Scala is a great language. One of its strengths is the effortless interoperability with Java. However, given the fact that the language is still evolving, some compromises are needed in order to facilitate cooperation between Scala in Java. In effect, sometimes you can't write 100% pure Scala solutions. Sometimes you have to add some Java code to your project, even if very simple one. There are two common examples of this: enumerations and annotations.

Enumerations

Both Java and Scala support enumerations. While the first has a special language feature reserved for them, the later uses the already powerful type system to emulate them convincingly enough. Unfortunately, Scala's enumerations are not convincing enough when one wants to use them in Java-oriented code. One scenario could be using ORMLite library, which supports Java enumerations, but knows nothing about Scala's. Unfortunately, there is no way to create a Java-compatible enumeration in pure Scala.
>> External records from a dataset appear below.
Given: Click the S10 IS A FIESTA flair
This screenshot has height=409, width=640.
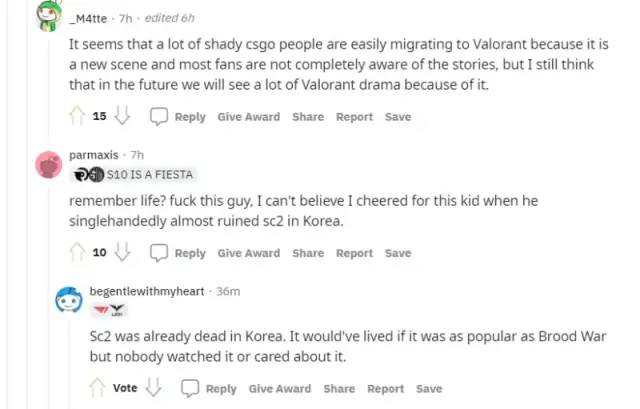Looking at the screenshot, I should [133, 175].
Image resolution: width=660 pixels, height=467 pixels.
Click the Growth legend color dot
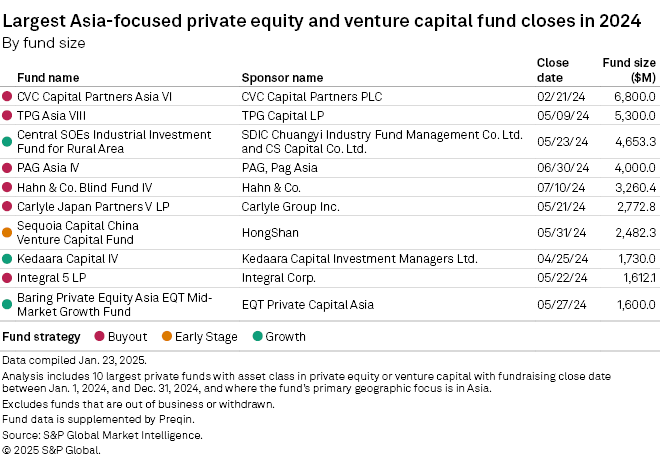(x=256, y=337)
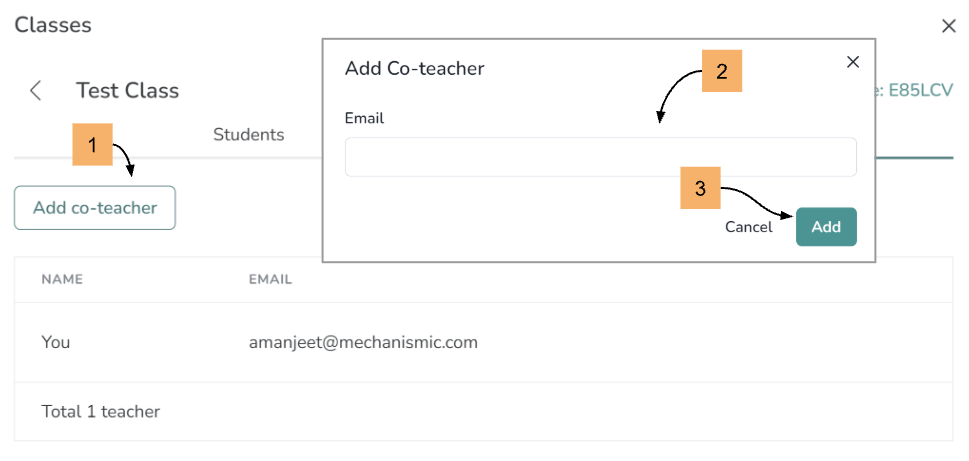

On the other hand, nothing stops you from creating a pure Java one and then using it in Scala - that works just fine! So, 99.99% of your code base could still be Java, with an occasional Java enum here and there. Small code example:

  1. Enums.java:
  2.  
  3. public class Enums {
  4. 	RecordType {
  5. 		New,
  6. 		Updated,
  7. 		Deleted
  8. 	}
  9. }
  10.  
  11. Code.scala
  12.  
  13. import Enums
  14.  
  15. object Code {
  16. 	def test(rt: Enums.RecordType) = rt match {
  17. 		case Enums.RecordType.New => "New record"
  18. 		case Enums.RecordType.Updated => "Updated record"
  19. 		case Enums.RecordType.Deleted => "Deleted record"
  20. 	}
  21. }

Annotations

Annotations can be used to provide metadata about classes and their members. This metadata can be queried during runtime using reflection. Both Scala and Java provide their own annotations. While Scala also provides its own reflection, the API is in active development and has been changing between recent Scala releases, in parallel with the language macros' development (see this recent post for some interesting details - things will change in Scala 2.12 yet again). This makes it not very suitable for long-term usage, especially when you want to achieve something relatively simple. Furthermore, Scala's own StaticAnnotation doesn't derive from Java's Annotation, which makes it inaccessible for runtime inspection. Therefore, one has to write an annotation in Java. Then it is easy to do in Scala something as simple as this:

  1. obj.getClass.getFields.filter(x => x.isAnnotationPresent(classOf[MyJavaAnnotation]))

Conclusion

From these two examples we can clearly see, that it is still important for a good Scala developer to know and understand Java. Going forward Scala will improve and less Java code will need to be written in order to incorporate existing libraries into your projects, however the sheer amount of existing and often useful Java code is unlikely to make the language obsolete. Therefore, Scala and Java will remain road companions for years to come, no matter whether some people like it or not.